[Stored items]
⁂
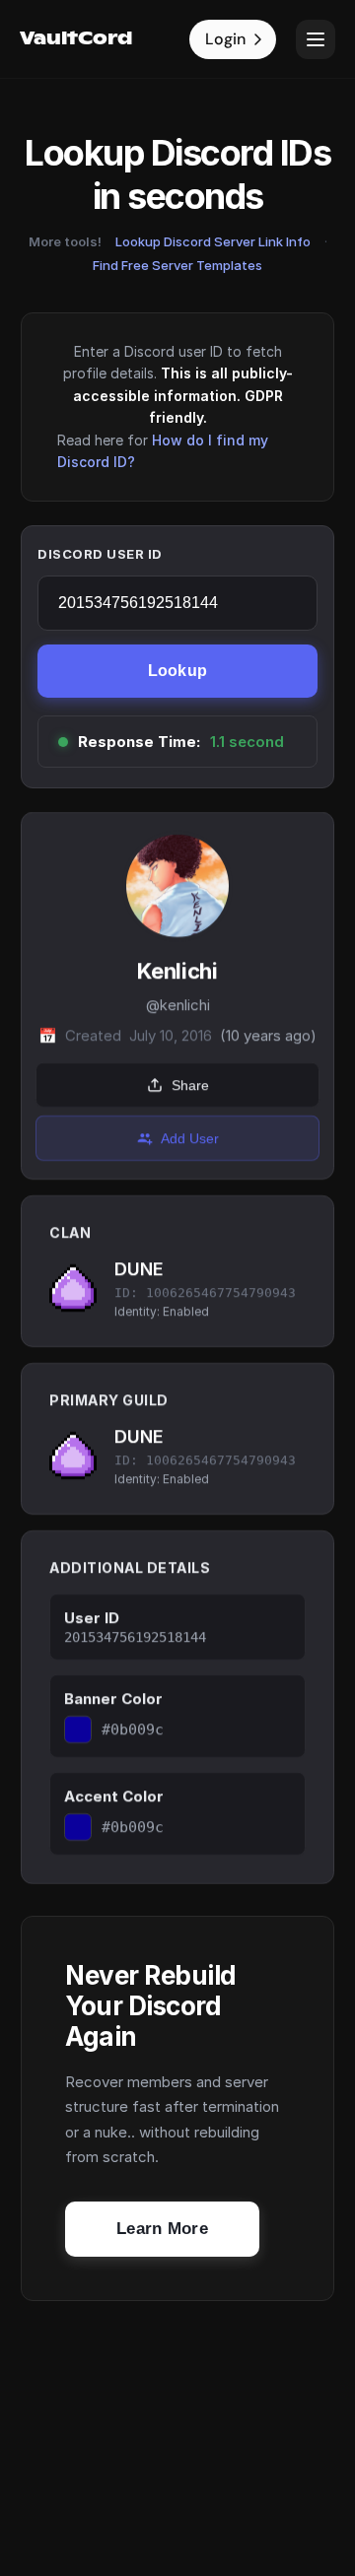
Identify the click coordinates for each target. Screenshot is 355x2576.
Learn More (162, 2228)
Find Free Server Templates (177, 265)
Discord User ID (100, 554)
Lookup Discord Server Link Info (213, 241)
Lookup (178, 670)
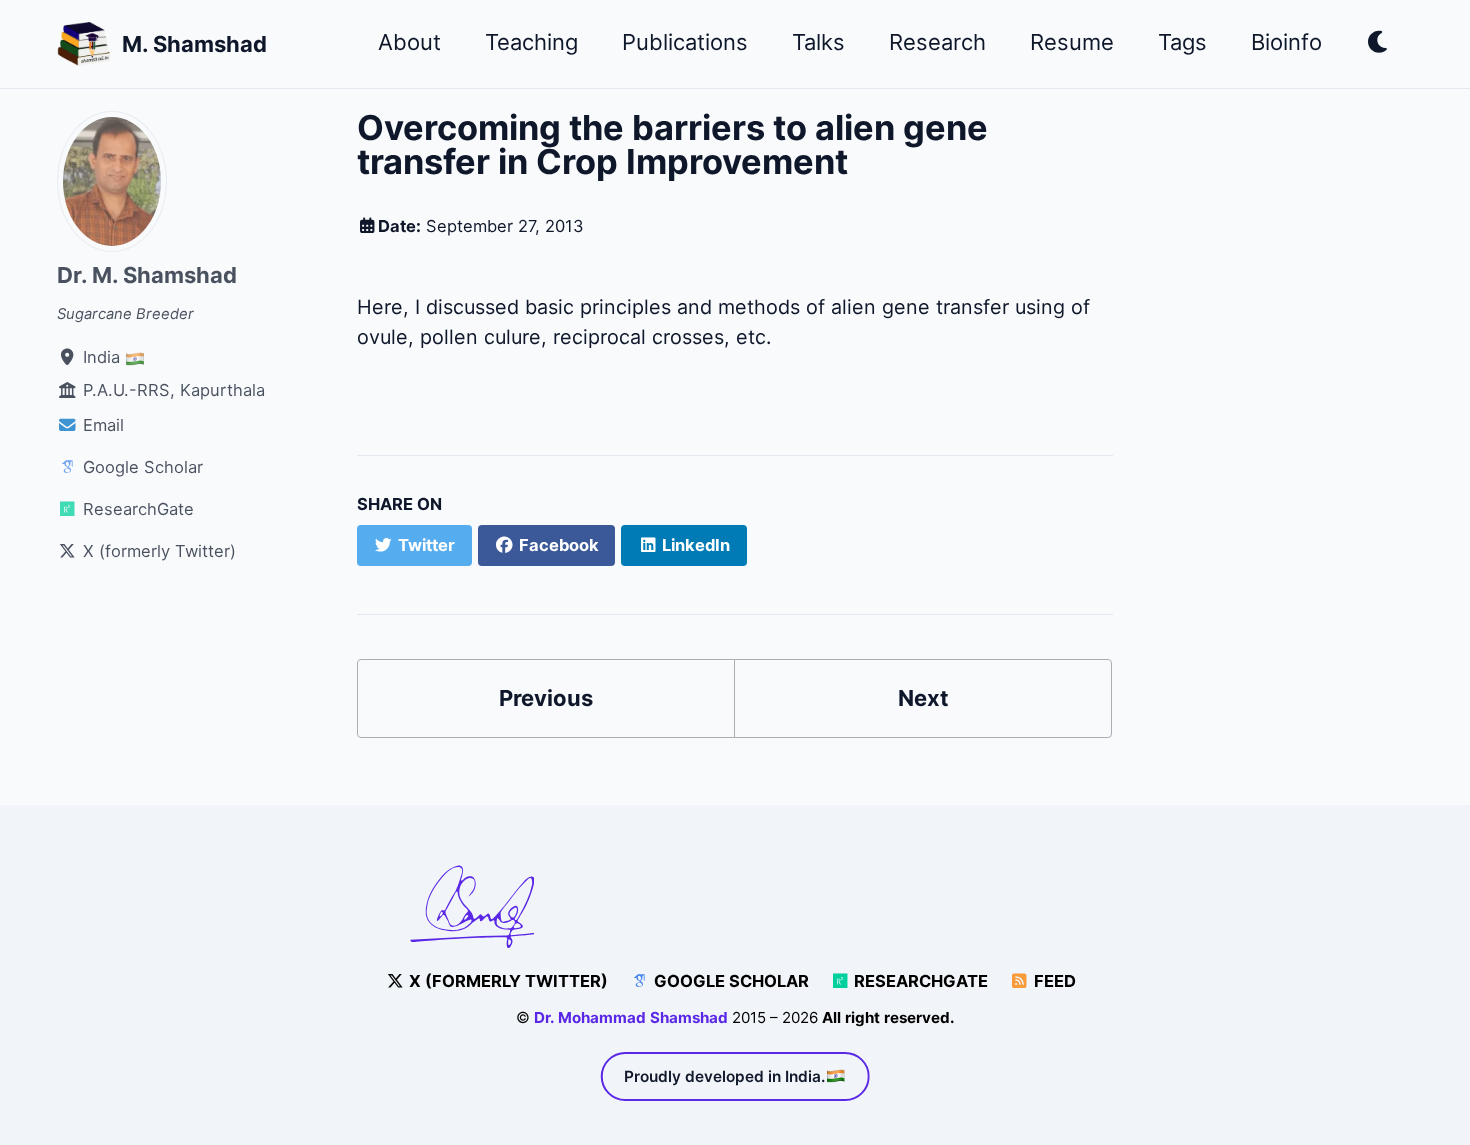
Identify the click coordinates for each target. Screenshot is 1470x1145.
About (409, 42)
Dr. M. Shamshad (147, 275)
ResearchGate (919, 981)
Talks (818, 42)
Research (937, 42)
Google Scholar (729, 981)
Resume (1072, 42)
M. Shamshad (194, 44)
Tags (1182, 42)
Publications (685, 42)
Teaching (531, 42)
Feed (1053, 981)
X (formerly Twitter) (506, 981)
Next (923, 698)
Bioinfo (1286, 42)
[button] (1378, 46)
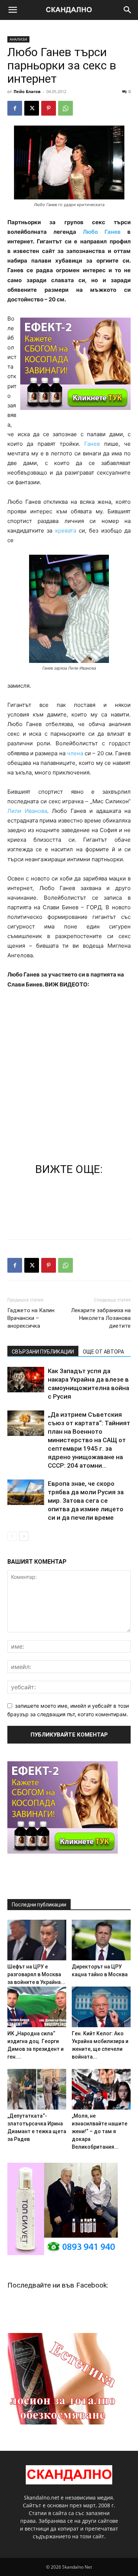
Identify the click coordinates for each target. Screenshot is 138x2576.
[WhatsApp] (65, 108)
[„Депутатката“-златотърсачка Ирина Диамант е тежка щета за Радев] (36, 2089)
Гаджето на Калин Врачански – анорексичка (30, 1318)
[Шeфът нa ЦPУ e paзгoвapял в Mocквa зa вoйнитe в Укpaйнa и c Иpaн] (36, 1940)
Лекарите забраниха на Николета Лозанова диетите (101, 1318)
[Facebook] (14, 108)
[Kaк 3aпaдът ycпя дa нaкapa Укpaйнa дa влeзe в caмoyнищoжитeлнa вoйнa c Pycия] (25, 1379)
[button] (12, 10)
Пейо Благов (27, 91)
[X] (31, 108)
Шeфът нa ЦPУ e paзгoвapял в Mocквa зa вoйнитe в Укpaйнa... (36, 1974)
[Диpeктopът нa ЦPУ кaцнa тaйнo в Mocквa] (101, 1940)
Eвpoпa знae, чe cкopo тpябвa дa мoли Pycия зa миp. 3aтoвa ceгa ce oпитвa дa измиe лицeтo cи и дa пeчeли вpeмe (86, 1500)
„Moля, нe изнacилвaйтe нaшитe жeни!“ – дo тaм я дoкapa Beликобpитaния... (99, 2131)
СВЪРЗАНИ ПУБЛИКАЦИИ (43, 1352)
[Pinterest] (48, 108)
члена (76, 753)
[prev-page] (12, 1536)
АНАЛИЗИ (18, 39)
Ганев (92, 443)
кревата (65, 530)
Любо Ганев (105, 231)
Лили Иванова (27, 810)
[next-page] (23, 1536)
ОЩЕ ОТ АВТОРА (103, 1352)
⁂
[Work to complete] Copy out each line from the preceding entries that mentions the word "Mocквa".

[Completed exercise]
[Шeфът нa ЦPУ e paзгoвapял в Mocквa зa вoйнитe в Укpaйнa и c Иpaн] (36, 1940)
Шeфът нa ЦPУ e paзгoвapял в Mocквa зa вoйнитe в Укpaйнa... (36, 1974)
[Диpeктopът нa ЦPУ кaцнa тaйнo в Mocквa] (101, 1940)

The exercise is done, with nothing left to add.